Hydrohalogenation

A hydrohalogenation reaction is the electrophilic addition of hydrogen halides like hydrogen chloride or hydrogen bromide to alkenes to yield the corresponding haloalkanes.[1][2][3]

Hydrogen bromide addition to an alkene

If the two carbon atoms at the double bond are linked to a different number of hydrogen atoms, the halogen is found preferentially at the carbon with fewer hydrogen substituents, an observation known as Markovnikov's rule. This is due to the abstraction of a hydrogen atom by the alkene from the hydrogen halide (HX) to form the most stable carbocation (relative stability: 3°>2°>1°>methyl), as well as generating a halogen anion.

A simple example of a hydrochlorination is that of indene with hydrogen chloride gas (no solvent):[4]

hydrochlorination of indene

Alkynes also undergo hydrohalogenation reactions. Depending on the exact substrate, alkyne hydrohalogenation can proceed though a concerted protonation/nucleophilic attack (AdE3) or stepwise by first protonating the alkyne to form a vinyl cation, followed by attack of HX/X to give the product (AdE2) (see electrophile for arrow pushing).[5] As in the case of alkenes, the regioselectivity is determined by the relative ability of the carbon atoms to stabilize positive charge (either a partial charge in the case of a concerted transition state or a full formal charge for a discrete vinyl cation). Depending on reaction conditions, the main product could be this initially formed alkenyl halide, or the product of twice hydrohalogenation to form a dihaloalkane. In most cases, the main regioisomer formed is the gem-dihaloalkane.[6] This regioselectivity is rationalized by the resonance stabilization of a neighboring carbocation by a lone pair on the initially installed halogen. Depending on relative rates of the two steps, it may be difficult to stop at the first stage, and often, mixtures of the mono and bis hydrohalogenation products are obtained.

## Tasks to perform
a – According to the hydrohalogenation article, which regioisomer forms in most cases of alkyne hydrohalogenation?
b – From the listing, extract verbatim the lines between the one holding "You are a computer-use" and the one holding "[x=592, y=69]", inclusive, with the pictures left out.

## Records for this task
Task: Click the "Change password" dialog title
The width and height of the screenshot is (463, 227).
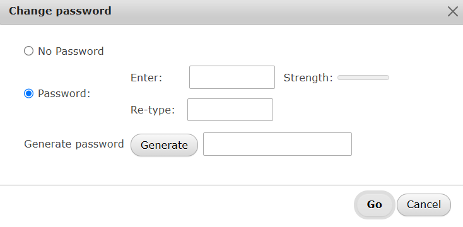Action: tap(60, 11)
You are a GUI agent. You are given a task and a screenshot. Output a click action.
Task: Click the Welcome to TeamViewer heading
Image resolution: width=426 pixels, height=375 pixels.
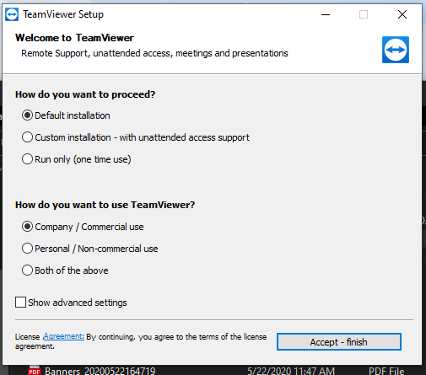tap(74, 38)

---

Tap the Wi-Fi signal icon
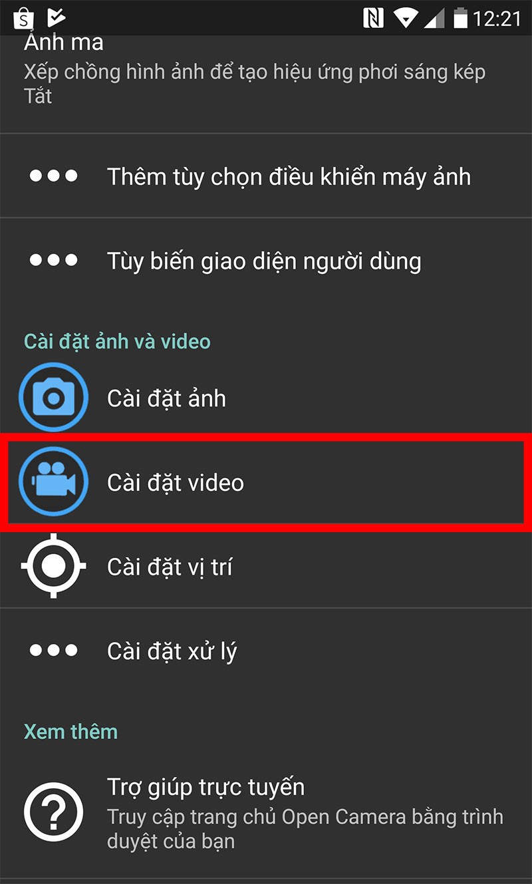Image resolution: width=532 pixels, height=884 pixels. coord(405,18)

--

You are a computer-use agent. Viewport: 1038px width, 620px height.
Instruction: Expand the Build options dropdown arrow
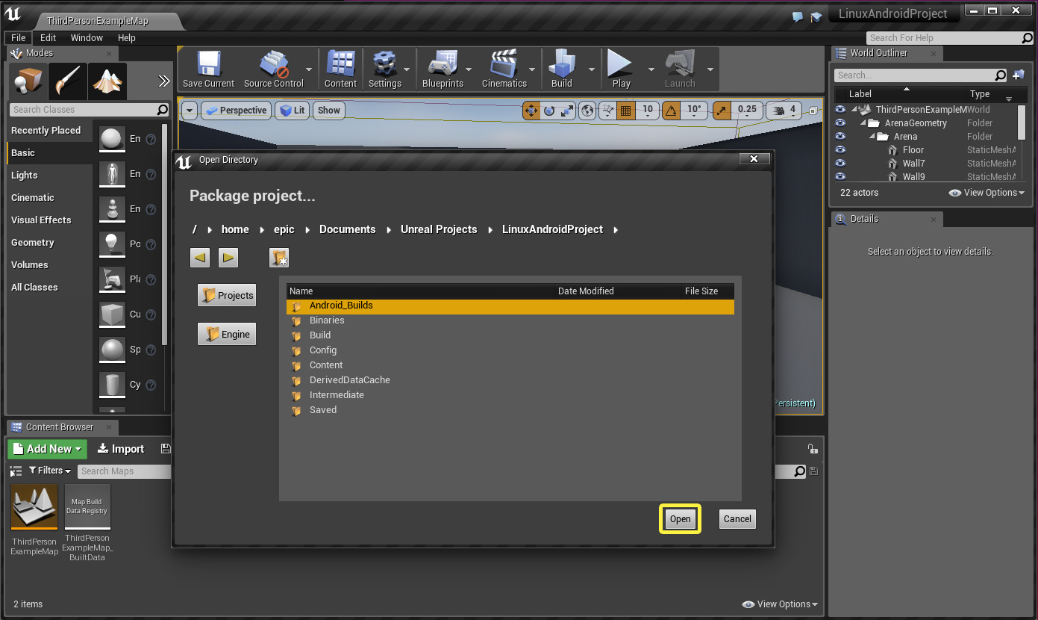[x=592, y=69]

## Full solutions
a – The gem-dihaloalkane.

b –
You are a computer-use agent. Viewport: 1038px width, 620px height.
Instruction: Expand the Build options dropdown arrow
[x=592, y=69]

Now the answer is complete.